Dules, schools may utilize the SHI also to evaluate the policies and practices of non-school institutions that support students, for example, afterschool programs and home health agencies. Schools can work in conjunction with non-school entities to develop the SHI to help ensure students are able to access and receive assistance from the network of facilities and services that are in connection with health.
A further important feature of the SHI is the emphasis on equity and cultural competence. The SHI contains a series of tests designed to determine the degree to which schools are promoting fairness and is meeting the demands of every student, regardless of their ethnicity, race, socioeconomic situation, or any other factor. The SHI can be used by private school offices for evaluating these issues.
The SHI inquires whether or not students can access translators and interpreters. Also, it provides information regarding the accessibility to materials and sources in other languages. Through answering these inquiries, schools can gain a better grasp of their work in promoting equity and cultural competency and determine any issues they could have to work on.

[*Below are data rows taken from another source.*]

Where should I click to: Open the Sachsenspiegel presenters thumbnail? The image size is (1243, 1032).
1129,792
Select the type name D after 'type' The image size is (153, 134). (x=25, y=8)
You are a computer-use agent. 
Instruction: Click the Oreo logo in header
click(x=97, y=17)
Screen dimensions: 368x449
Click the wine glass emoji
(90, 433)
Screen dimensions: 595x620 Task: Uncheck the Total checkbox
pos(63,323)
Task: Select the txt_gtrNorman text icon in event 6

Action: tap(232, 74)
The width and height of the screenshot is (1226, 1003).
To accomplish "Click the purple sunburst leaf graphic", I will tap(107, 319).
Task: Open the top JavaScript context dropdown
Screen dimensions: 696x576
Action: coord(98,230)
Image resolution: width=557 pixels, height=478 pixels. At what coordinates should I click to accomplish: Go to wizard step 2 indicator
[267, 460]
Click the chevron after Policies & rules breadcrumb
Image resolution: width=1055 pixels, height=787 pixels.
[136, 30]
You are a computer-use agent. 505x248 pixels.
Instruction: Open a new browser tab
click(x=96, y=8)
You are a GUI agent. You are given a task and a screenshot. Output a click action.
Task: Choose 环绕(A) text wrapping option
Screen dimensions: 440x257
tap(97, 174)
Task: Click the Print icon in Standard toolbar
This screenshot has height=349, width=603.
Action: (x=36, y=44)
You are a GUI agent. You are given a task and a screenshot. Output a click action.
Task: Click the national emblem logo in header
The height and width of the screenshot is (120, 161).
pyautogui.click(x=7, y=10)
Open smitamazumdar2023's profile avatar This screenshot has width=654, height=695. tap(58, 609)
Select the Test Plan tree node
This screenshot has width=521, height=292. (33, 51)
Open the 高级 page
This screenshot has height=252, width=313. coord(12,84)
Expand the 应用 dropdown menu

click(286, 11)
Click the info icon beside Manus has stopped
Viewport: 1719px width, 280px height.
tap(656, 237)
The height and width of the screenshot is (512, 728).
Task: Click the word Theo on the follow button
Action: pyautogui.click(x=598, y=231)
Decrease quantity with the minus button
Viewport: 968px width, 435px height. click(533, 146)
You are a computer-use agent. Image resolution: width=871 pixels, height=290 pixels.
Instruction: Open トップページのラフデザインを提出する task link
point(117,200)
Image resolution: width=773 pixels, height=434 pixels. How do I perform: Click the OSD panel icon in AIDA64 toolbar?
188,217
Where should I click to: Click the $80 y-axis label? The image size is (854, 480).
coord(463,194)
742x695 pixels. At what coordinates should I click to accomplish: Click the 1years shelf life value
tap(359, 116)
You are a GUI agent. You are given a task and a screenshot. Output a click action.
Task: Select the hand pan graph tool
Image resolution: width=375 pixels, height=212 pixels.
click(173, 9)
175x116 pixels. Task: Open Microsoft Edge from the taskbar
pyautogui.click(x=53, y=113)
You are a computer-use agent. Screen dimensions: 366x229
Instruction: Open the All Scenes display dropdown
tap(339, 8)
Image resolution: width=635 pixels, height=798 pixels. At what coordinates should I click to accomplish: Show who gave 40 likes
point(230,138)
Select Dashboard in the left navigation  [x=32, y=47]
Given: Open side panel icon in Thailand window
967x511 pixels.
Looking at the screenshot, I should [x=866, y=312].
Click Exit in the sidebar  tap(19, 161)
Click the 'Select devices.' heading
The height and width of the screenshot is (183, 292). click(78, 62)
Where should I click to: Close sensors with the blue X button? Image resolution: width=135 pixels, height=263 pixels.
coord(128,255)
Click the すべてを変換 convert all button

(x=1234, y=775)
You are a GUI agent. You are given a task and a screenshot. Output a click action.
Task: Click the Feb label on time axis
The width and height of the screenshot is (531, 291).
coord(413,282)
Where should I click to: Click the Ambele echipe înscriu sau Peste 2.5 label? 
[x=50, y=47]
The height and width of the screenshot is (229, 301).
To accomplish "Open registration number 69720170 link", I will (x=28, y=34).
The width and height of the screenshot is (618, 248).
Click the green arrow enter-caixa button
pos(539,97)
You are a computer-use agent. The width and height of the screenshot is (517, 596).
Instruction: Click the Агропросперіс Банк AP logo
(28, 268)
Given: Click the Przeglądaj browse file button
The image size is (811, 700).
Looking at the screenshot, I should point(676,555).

Apart from equity-related issues as well as the equity-related questions, the SHI contains a series of questions about the school’s efforts to address health disparities and encourage health equity. These include questions regarding the school’s partnerships with local organizations as well as its efforts to collaborate with different stakeholder groups in the community. Schools can answer these questions to gain a greater understanding of the ways they work to reduce health disparities in order to improve equity, as well as identify opportunities for improvement.
The SHI assists schools in creating an environment that is more welcoming to all students with a focus on the importance of cultural competence and equity. Due to the rapid changes in the world, this is particularly important.